En septiembre, en mi pueblo natal, de niño olía a higueras y
a tierra mojada. Me sumergía en los aromas de la huerta de Juanillón, o en la
de Manuel el de la Engracia, o en la de Arsenio, o en la de El Rabadán, y las horas se me ahogaban en un suspiro. Tan
cercanas, que a la mano estaban; tan cultivadas que daba gloria verlas. En
ellas, con el sol septembrino maduraba el membrillo y aún me llega su aroma y
su agridulce sabor. Es septiembre una deliciosa golosina de azúcar en un ramo
de uvas cogidas de la cepa mansa. Yo llenaba las aguaderas de racimos de
nuestra humilde heredad y a lomos de la burra que nos prestaba Eustasio -el vecino, el sabio-,
llegaba a casa con un triple placer, que era el haber cumplido una misión de
mayores, el contacto con la mañana madrugona llena de pájaros, y el zamparme los primeros racimos
de la temporada antes que nadie.
En las eras, solitarias y dejadas de la mano de Dios,
brotaban en septiembre milagrosamente los lirios de la tierra rácana, pizarrosa
y seca como una zarria. Y esta flor, tan bella como humilde, que de generosa va sobrada, igual que antaño
ya habrá hoy cubierto, con las tempranas lluvias, de rosa pálido la tez de las eras de trillar.
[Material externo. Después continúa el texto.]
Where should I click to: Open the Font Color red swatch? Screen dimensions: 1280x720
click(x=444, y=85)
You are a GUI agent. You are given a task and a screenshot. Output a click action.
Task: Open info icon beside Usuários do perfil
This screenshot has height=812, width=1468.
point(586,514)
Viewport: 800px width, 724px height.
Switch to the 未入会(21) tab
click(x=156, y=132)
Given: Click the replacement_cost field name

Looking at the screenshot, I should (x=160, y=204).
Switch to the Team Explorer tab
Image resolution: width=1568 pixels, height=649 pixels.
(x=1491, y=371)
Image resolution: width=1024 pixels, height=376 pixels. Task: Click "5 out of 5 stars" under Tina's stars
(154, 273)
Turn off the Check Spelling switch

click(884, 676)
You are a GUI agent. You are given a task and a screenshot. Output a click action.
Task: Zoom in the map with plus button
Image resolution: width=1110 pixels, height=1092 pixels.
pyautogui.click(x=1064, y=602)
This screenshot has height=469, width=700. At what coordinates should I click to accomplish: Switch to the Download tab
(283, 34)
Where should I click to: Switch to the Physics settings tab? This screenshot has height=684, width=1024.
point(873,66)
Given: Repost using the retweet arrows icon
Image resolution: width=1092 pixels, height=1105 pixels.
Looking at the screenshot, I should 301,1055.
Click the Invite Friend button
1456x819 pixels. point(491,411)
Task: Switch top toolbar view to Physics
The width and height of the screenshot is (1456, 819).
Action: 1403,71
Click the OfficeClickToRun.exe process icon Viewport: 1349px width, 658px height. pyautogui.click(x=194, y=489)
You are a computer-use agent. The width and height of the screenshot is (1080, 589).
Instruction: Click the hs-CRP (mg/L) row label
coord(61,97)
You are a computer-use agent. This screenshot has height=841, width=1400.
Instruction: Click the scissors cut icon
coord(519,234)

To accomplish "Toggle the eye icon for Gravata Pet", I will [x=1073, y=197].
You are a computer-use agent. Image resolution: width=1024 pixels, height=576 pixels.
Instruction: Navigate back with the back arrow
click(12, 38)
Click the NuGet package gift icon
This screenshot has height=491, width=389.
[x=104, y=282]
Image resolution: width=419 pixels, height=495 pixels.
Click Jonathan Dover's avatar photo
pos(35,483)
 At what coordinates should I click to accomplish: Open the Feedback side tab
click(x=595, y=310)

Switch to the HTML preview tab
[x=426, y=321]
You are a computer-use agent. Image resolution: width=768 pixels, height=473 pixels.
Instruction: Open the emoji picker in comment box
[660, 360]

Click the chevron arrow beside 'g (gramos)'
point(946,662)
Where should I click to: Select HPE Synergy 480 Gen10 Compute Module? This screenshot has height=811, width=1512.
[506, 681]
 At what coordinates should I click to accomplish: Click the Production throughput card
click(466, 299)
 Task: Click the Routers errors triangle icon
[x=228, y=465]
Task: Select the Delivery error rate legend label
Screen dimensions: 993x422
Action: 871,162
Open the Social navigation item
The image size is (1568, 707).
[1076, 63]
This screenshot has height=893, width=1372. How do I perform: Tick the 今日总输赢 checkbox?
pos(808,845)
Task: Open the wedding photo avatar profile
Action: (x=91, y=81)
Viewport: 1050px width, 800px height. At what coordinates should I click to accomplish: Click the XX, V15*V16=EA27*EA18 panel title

Y dentro de
poco, ya con el tempero, barbechaban los arados el secarral para meteorizarlo y
dejarlo descansar esperando la simiente del trigo o de la cebada. Y volvía el
trigo, un año más, a la molienda; y de ahí pasaba la harina a la artesa de
Eugenio o de Manolo, panaderos de clase, para ofrecernos el pan nutricio,
ese pan caliente que nunca llegaba entero a la casa.
Mi escuela estaba en la plaza, como las demás. Cinco aulas repletas
de alumnos y carteras. Hoy, en mi pueblo, sólo hay una en la que caben todos. Y sobran pupitres. Pronto se verán los niños con las mochilas de colores a la espalda camino del
colegio (hoy se ha perdido la palabra santa de “escuela”). Y nunca más se oirá el monótono recital de la
tabla de multiplicar o el del nacimiento y curso de los ríos. O las capitales de los países del mundo.
Y es que hoy casi no quedan niños, casi no queda nada. Ya no
se siembra, ya no se hace pan, ya no se
vendimia, ya no quedan huertas. Es tierra desamparada y renunciada. ¡Qué difícil se me hace vivir en mi pueblo, sin
el colorido vivo y rabioso de las huertas, sin oler a pan recién hecho, sin gente en la calle, y sin niños en las
escuelas!
Me duele la desaparición de tanto beneficio,
de tanta belleza, de tanto amor a las cosas. Nos devora el calendario y el quehacer sin tino en las horas libres. Pero a pesar de todo, disfruto con el recuerdo. Sí, sí, no me queda otra. Sí a todo. Se me
llenan de sensaciones los síes en la boca.